According to various data tracking services, the number of containerships that have been, or will be, re-routed around the Cape of Good Hope that were scheduled to transit the Suez Canal is approaching 500, carrying some six to seven million teu.

The significantly longer round-trip voyage times via Africa will not only soak up surplus liner vessel capacity, but will also throw ocean carrier container control systems out of kilter.

One forwarder told The Loadstar that carriers were being ‘non-committal’ about equipment.

“We are seeing 40GP issues and 20GP issues ex-North China feeder ports – nothing major, but it’s coming. Carriers have no forward view that they can, or want to, advise; it’s a case of first come, first served.

“The carriers would, or should, be able to predict and forecast where their containers are and where the pinch points will be,” added the forwarder.

Vespucci Maritime’s Lars Jensen believes the temporary shortage of equipment in Asia will have a major impact on the supply chain – more so than vessel capacity.

“Every week there is approximately 390,000 teu loaded from Europe and the US east coast going back to the Far East as a mix of full and empties. The impact of the round-Africa change means 780,000 teu less will arrive in the Far East in time for the beginning of the Chinese New Year peak over the next four weeks,” he said.

He believes this will create shortages in key locations.

Check out this clip of Olaf Habert, director of container operations for Hapag-Lloyd, explaining why the company is working with Nexxiot as it fits entire fleet of containers with real-time monitoring devices

Indeed, anecdotal reports to The Loadstar suggest this is already happening in China, with carriers restricting equipment release to VIP customers, or to spot bookings where the market rate, for instance, for guaranteed January shipment of a 40ft to North Europe is now north of $10,000.

Mr Jensen said the upcoming supply/demand crunch would be “less a matter of ships and more a matter of equipment”.

He added: “In turn, this also means that all export trades out of the Far East will feel this impact, not just those that usually go through the Suez Canal.”

Moreover, The Loadstar has even heard reports of transatlantic carriers suggesting there could be future equipment shortages on this route.

Carriers are already hiking their base rates from Europe to the US east coast, with, for instance, CMA CGM announcing a “rate restoration initiative” for the trade of $1,000 per 40ft from 21 January, from all European ports to the US, Canada and Mexico.

Maersk has announced a peak season surcharge of $750 per 40ft from North Europe to the US and Canada from 5 February, which it said was necessary “due to the dynamic market situation causing disruptions on global networks”.

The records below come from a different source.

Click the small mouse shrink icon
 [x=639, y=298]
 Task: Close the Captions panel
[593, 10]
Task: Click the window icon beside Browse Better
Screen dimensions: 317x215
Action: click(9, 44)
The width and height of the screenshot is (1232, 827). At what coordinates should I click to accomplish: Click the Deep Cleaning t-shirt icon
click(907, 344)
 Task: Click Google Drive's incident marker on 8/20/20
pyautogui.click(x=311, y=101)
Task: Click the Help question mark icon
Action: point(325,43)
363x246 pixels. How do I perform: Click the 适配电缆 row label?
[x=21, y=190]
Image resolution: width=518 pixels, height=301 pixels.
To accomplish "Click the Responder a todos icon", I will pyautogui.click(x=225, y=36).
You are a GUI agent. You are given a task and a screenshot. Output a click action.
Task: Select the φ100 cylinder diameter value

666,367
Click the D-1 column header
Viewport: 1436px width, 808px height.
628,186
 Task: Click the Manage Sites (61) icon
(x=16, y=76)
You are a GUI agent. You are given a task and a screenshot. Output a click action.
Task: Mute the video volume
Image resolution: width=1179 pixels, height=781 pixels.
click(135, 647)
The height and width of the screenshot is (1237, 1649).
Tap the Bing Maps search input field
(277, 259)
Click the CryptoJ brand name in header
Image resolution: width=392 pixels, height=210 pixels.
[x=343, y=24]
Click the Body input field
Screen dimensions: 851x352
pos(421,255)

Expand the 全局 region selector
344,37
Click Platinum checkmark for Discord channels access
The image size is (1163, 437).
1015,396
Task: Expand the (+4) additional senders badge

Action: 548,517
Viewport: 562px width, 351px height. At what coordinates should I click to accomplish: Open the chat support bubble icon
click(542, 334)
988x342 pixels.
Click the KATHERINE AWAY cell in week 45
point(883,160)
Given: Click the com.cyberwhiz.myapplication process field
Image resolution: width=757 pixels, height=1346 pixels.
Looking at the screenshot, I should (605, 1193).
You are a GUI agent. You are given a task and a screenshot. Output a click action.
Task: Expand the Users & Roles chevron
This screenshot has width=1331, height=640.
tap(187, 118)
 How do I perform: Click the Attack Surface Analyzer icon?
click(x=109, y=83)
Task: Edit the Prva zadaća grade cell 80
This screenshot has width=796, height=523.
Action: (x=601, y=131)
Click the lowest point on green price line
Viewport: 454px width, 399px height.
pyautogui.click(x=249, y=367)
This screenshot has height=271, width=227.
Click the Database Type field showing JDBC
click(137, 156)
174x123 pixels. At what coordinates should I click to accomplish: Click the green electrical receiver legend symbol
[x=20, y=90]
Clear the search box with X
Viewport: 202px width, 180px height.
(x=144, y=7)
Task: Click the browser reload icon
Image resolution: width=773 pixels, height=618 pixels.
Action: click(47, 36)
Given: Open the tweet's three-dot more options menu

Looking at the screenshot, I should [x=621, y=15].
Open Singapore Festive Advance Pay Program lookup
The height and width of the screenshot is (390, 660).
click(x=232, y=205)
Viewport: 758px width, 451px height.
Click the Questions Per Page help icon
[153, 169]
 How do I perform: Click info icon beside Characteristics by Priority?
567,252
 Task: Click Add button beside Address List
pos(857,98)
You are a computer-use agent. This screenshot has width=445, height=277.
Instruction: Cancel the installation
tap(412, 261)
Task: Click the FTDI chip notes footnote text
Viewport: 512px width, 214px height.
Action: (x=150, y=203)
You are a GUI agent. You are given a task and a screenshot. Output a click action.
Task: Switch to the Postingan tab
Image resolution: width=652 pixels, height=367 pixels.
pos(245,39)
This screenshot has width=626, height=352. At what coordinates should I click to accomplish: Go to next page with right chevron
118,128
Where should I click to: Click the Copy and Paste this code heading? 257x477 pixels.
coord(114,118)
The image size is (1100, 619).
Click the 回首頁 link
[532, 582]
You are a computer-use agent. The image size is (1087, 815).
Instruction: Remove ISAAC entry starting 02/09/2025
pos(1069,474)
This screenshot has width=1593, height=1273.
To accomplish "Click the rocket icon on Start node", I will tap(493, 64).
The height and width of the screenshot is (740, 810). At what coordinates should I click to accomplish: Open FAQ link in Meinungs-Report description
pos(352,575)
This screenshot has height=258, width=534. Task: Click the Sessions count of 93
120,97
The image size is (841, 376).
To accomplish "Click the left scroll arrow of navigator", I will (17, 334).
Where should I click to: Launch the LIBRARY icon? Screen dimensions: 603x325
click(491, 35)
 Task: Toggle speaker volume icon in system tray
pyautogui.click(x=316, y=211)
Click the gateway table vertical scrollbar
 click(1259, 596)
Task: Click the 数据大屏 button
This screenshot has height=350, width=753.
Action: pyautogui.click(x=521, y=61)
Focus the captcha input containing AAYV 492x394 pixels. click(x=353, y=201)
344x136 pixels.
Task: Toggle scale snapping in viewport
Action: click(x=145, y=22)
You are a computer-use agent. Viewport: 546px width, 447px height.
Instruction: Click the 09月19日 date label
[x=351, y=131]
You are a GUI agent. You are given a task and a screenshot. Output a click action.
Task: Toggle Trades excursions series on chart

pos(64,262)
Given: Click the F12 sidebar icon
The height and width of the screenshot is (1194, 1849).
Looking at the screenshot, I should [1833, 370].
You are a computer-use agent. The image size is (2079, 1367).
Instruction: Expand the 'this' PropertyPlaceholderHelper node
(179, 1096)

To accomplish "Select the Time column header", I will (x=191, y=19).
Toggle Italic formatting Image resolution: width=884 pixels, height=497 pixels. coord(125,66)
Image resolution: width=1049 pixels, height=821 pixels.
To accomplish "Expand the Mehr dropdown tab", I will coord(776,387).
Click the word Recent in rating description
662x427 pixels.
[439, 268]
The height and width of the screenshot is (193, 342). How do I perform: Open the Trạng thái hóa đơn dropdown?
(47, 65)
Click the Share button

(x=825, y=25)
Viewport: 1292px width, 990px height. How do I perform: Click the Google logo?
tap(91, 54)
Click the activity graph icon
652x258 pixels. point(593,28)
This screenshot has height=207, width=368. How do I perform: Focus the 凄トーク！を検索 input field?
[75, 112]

One of The Loadstar’s NVOCC contacts that has regular shipments via Antwerp to New York was ‘less than impressed’ by what he described as the “opportunism” of transatlantic carriers raising rates on the route.

“I can’t see why ships sailing from Asia having to go around Africa has got anything to do with the transatlantic trade,” he said. “Unfortunately, we’ve seen this all before; any opportunity and the lines will ramp up their rates across the board.”